– Вот это самый трудный вопрос. Можем и не успеть. Все уже поделено, все схвачено и за все уплачено. Я тебе еще более честно скажу: Сталин в тридцать седьмом коммунистов уничтожал, а заодно с ними и остальной всякий люд. Остального люду уложили много, а коммунистов недорубили – теперь мы последствия этого на себе и чувствуем. Когда началась хрущевская оттепель, эти самые коммунисты стали за границу ездить, и многие на словах орали про коммунизм, а сами уже мечтали о капитализме, благо это две стороны одной медали. А наши старые кадры они после ХХ съезда разгромили, как, кстати, и сейчас готовятся, и всю нашу систему подчинили ЦК. Сделать что-нибудь после этого злосчастного ХХ-го было уже невозможно. Люди были, но они сидели тихо, таились и думали. И вот сейчас, кажется, время приходит. Успеть бы только.
– Может, успеем?
– Честно говоря, не знаю. У нас многие все-таки привыкли партию безоговорочно слушать – все ведь уже после Хрущева пришли. Партия рухнет – они от нас побегут вместе с партией. Не потому, что люди плохие, а потому, что их ничему не научили, кроме того, как приказы партии исполнять. Останутся только те, кто сознательно служит не партии, а России – любой России, красной, белой, советской, монархической – а почему бы и нет?…

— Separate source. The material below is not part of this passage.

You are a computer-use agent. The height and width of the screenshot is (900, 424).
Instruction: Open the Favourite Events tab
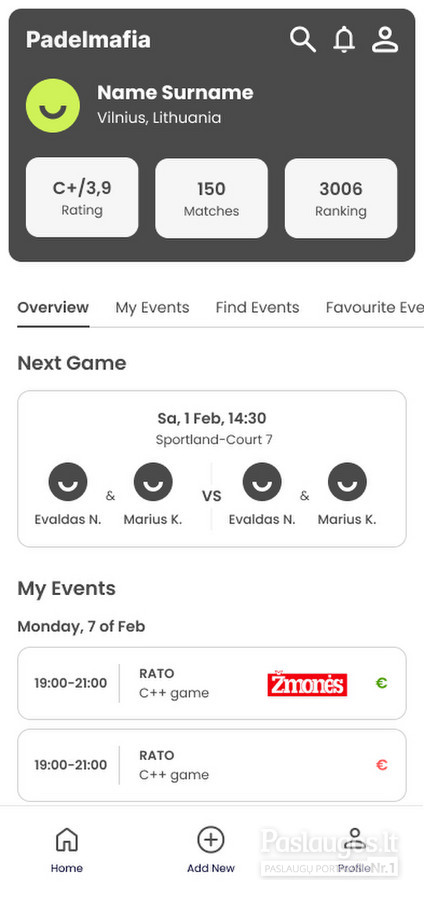pos(375,308)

– Интересно говоришь, товарищ генерал-майор, – усмехнулся Гусев. А действительно, почему бы и нет? Я ведь, ты знаешь, сам из казаков, и об этом не раз задумывался.
– Правильно задумывался. И хорошо, что из казаков. А ты думаешь, почему тебя в органы взяли?
– А тебя почему?
– По кочану. Ты думаешь, я на исторический просто так поступал? Но давай сейчас об этом не будем – это долгая история… Самое главное – все изнутри прогнило, вся система. Боюсь, что отделения республик не избежать. Возможно, чтобы сохранить хотя бы собственно саму Россию, то, что сейчас называется РСФСР, придется на время отступить, хотя, я повторяю, если мы успеем, то этого еще можно будет избежать. Отступим, чтобы все вернуть назад. Не только Союз, но и все то, что было до Союза, и даже больше, дальше и раньше. Никто не представляет себе, как искажена история. Ее еще с XVIII-го века начали искажать – одна норманнская теория что стоит! – и нам сейчас бросили оскопленную версию. Сейчас кое-кто работает, восстанавливает. Но не все сразу. А теперь – к делу. В общем, есть такое мнение, что нам придется срочно идти в экономику. Комсомол весь уже там, а комсомол – их. Если мы так или иначе все не возьмем в свои руки, России не будет. Мы тебя сами привезли из Штатов – временно – а теперь съездишь сначала в Хабаровск, потом посмотрим куда – налаживать экономику, но и в Штаты тоже придется ехать снова. Это Георгий Александрович просил передать.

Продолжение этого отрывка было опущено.